═══ 読む文章

疲労感 慢性疲労症候群について
疲労感は、疲労を感じることです。日本人の6割が疲労感を感じているといわれています。具体的にはからだのだるさ、からだが重い、なんとなく疲れやすい、息切れがする、動悸がするなどの様々な症状があります。
また疲労とは、心身へのストレスが一定期間与えられた結果、本人が自覚するか否かにかかわらず、心身の活動性が一時的に低下した状態と考えられます。心身の活動性の低下は、活動の量、活動の質を低下させることにつながります。疲労感というのはからだを休めた方がいいという自分自身からのシグナルですから、体を休める必要があります。
ただ休めば、疲労は改善するかというと、病的状態に陥った疲労では休養だけでは回復するのは難しく、マッサージや鍼灸治療などで、疲労回復を促進するといったことが必要になります。
疲労の原因
疲労は身体的な疲労と精神的な疲労に分類されます。身体的疲労はさらに運動労作によるものと、内科的な疾患などの関連によるものかが考えられます。

══════
═══ データ抜粋

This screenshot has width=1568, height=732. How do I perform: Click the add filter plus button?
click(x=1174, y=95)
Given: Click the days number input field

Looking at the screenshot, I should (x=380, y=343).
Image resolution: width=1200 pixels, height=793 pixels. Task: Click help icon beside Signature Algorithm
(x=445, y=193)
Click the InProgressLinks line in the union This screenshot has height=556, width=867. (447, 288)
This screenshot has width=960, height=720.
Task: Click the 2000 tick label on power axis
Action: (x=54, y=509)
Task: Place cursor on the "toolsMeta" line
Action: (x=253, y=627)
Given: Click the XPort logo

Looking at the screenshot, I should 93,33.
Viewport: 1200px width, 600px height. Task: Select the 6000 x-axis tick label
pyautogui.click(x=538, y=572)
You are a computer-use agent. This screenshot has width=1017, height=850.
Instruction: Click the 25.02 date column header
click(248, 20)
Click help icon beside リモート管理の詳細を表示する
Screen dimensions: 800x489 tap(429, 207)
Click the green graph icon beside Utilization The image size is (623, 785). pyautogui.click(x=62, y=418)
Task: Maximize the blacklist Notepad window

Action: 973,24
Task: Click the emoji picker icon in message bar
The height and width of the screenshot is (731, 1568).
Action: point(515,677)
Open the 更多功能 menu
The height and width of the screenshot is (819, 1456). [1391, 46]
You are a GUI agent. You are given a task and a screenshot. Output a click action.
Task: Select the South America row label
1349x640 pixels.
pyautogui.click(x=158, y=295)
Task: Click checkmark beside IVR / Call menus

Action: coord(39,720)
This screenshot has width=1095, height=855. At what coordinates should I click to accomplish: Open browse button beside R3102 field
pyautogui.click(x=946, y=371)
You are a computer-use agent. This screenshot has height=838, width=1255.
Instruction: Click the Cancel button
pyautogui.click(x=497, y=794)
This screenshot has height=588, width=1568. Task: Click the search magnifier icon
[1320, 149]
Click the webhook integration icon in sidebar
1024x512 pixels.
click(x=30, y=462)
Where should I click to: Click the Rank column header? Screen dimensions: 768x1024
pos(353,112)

══════

課題の内容 ▸ 上にある疲労感についての文章を、初めから終わりまで一字も変えずにすべて引用してください。

解答 ▸
疲労感 慢性疲労症候群について
疲労感は、疲労を感じることです。日本人の6割が疲労感を感じているといわれています。具体的にはからだのだるさ、からだが重い、なんとなく疲れやすい、息切れがする、動悸がするなどの様々な症状があります。
また疲労とは、心身へのストレスが一定期間与えられた結果、本人が自覚するか否かにかかわらず、心身の活動性が一時的に低下した状態と考えられます。心身の活動性の低下は、活動の量、活動の質を低下させることにつながります。疲労感というのはからだを休めた方がいいという自分自身からのシグナルですから、体を休める必要があります。
ただ休めば、疲労は改善するかというと、病的状態に陥った疲労では休養だけでは回復するのは難しく、マッサージや鍼灸治療などで、疲労回復を促進するといったことが必要になります。
疲労の原因
疲労は身体的な疲労と精神的な疲労に分類されます。身体的疲労はさらに運動労作によるものと、内科的な疾患などの関連によるものかが考えられます。